Представленные ниже виды лекарственного взаимодействия отмечались при использовании Вольтарена Рапид и/или других лекарственных форм диклофенака. Поскольку диклофенак может повышать концентрации лития и дигоксина в плазме крови, предлогается проводить измерение концентрации лития и дигоксина в крови при одновременном использовании с Вольтареном рапидом. При одновременном использовании с диуретиками и антигипертензивными лекарствами диклофенак, как и другие НПВС, может снижать их гипотензивное воздействие.
Поэтому у пациентов, особенно приклонного возраста, при одновременном назначении диклофенака и диуретиков или ингибиторов АПФ надлежит регулярно контролировать АД, функцию почек и степень гидратации. Одновременное использование калийсберегающих диуретиков может приводить к повышению уровня калия в сыворотке крови (в случае такого сочетания лекарственных средств данный показатель надлежит часто контролировать).
Одновременное системное использование НПВС и кортикостероидов может увеличивать частоту появления нежелательных явлений со стороны пищеварительной системы. Одновременное использование диклофенака с антикоагулянтами и антиагрегантами увеличивет риск развития кровотечений. Хотя в клинических исследованиях не было установлено влияния диклофенака на воздействие антикоагулянтов и антиагрегантов, существуют отдельные сообщения о повышении риска кровотечений у пациентов, принимавших диклофенак вместе с вышеуказанными лекарствами.

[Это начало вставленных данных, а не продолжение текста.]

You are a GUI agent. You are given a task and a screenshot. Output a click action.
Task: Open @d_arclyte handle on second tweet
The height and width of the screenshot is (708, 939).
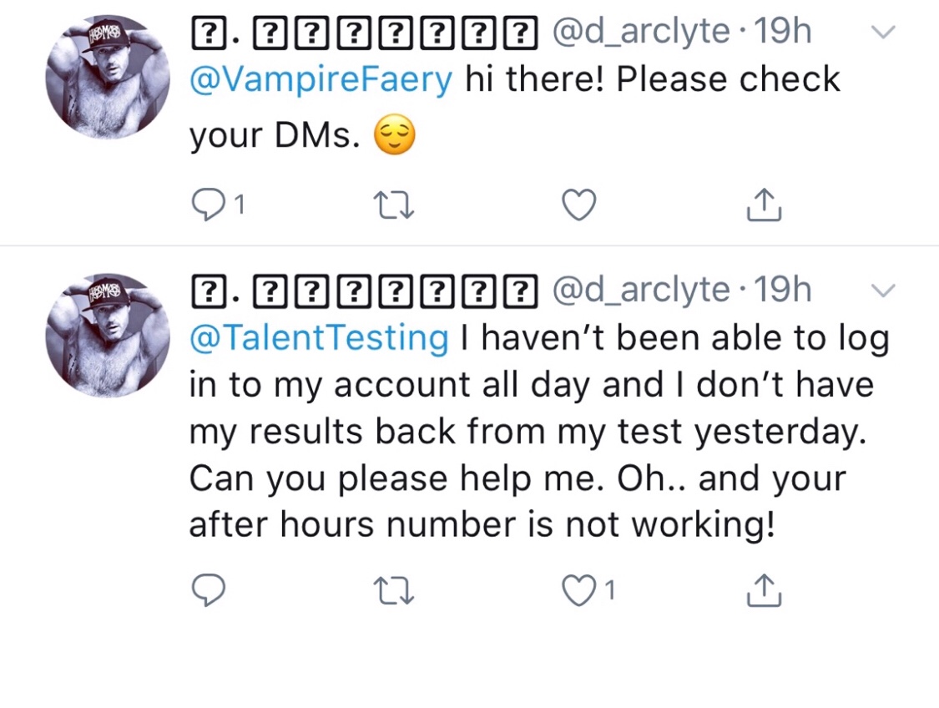point(641,291)
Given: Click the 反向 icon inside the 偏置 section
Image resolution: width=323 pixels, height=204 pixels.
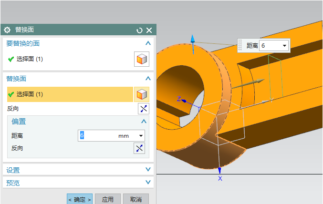Looking at the screenshot, I should [x=139, y=148].
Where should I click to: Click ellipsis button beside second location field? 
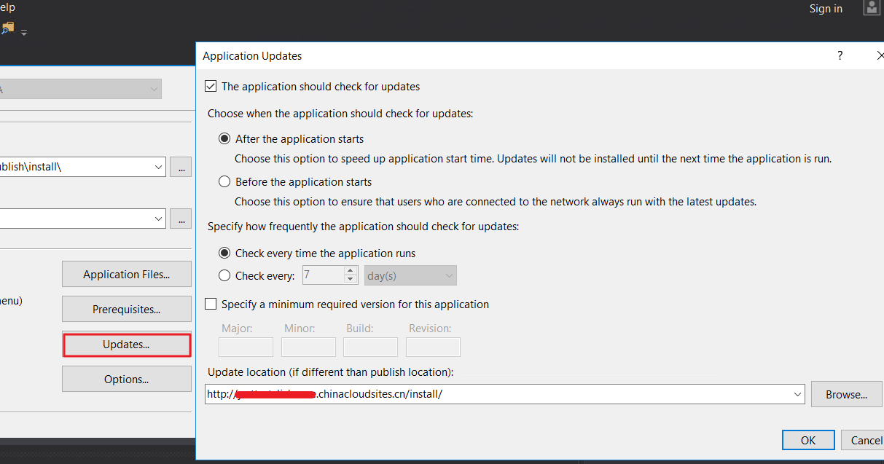[180, 218]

Поэтому при одновременном использовании Вольтарена Рапид с антикоагулянтами и антиагрегантами предлогается тщательное наблюдение за больными. Одновременное использование диклофенака с селективными ингибиторами обратного захвата серотонина увеличивет риск развития желудочно-кишечных кровотечений. В клинических исследованиях установлено, что при совместном использовании диклофенак не влияет на эффективность пероральных противодиабетических препаратов.

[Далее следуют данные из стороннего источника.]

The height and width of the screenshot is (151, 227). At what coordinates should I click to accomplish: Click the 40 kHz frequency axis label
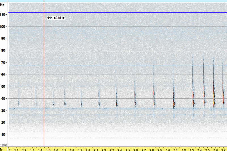(4, 99)
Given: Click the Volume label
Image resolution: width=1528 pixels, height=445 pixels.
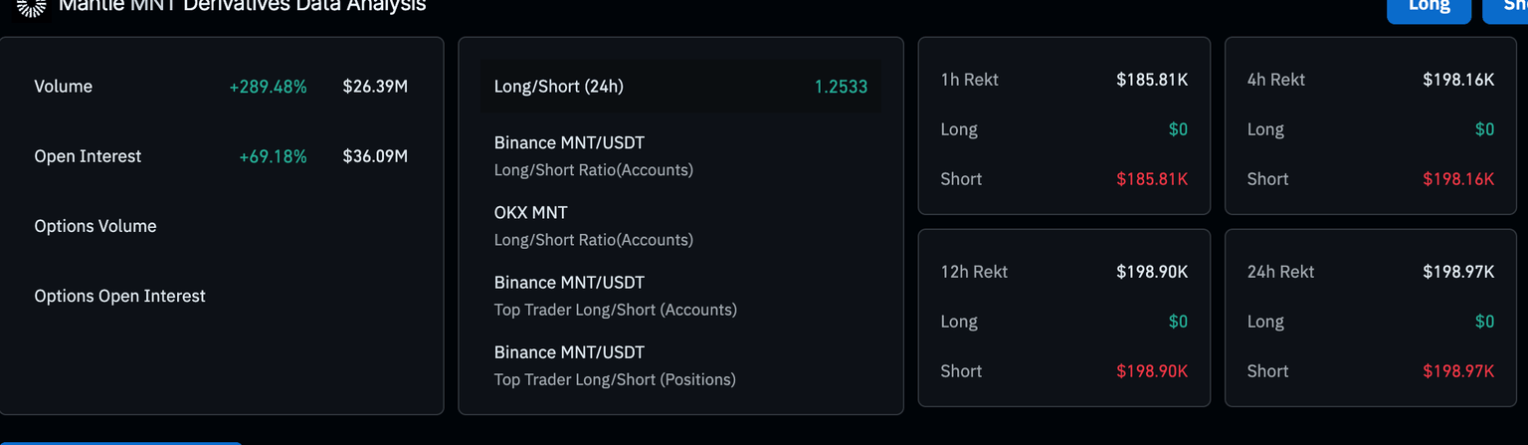Looking at the screenshot, I should pos(64,87).
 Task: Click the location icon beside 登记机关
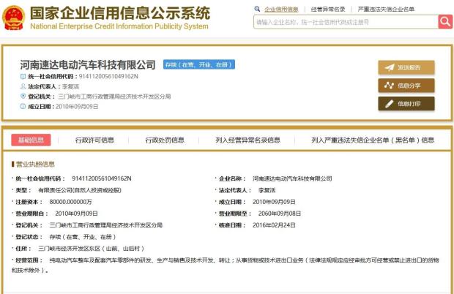tap(23, 96)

Но известны отдельные сообщения о развитии как гипогликемических, так и гипергликемических состояний на фоне применения диклофенака, требующих изменения дозировки гипогликемических препаратов. У пациентов, получающих одновременное лечение гипогликемическими лекарствами и Вольтареном Рапид, надлежит регулярно проводить измерение уровня глюкозы крови.

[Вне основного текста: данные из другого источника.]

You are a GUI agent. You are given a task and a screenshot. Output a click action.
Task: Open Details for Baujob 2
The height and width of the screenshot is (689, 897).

Надлежит соблюдать осторожность при назначении НПВС менее, чем за 24 ч до или после приема метотрексата, т.к. в таких случаях может повышаться концентрация метотрексата в крови и усиливаться его токсическое воздействие. Изменяя активность простагландинов в почках, диклофенак , как и другие НПВС, может усиливать нефротоксичность циклоспорина.
При одновременном использовании с циклоспорином дозировка Вольтарена Рапида должна быть минимальной. Имеются отдельные сообщения о развитии судорог у заболевших, получавших одновременно антибактериальные средства производные хинолона и НПВС.
Таблетки, покрытые оболочкой, надлежит хранить при температуре не выше 30°С, предохранять от воздействия влаги. Срок годности - 5 лет. Порошок для приготовления раствора для приема внутрь надлежит хранить в сухом месте при температуре не выше 25°С. Срок годности - 2 года. Препарат надлежит хранить в недоступном для детей месте.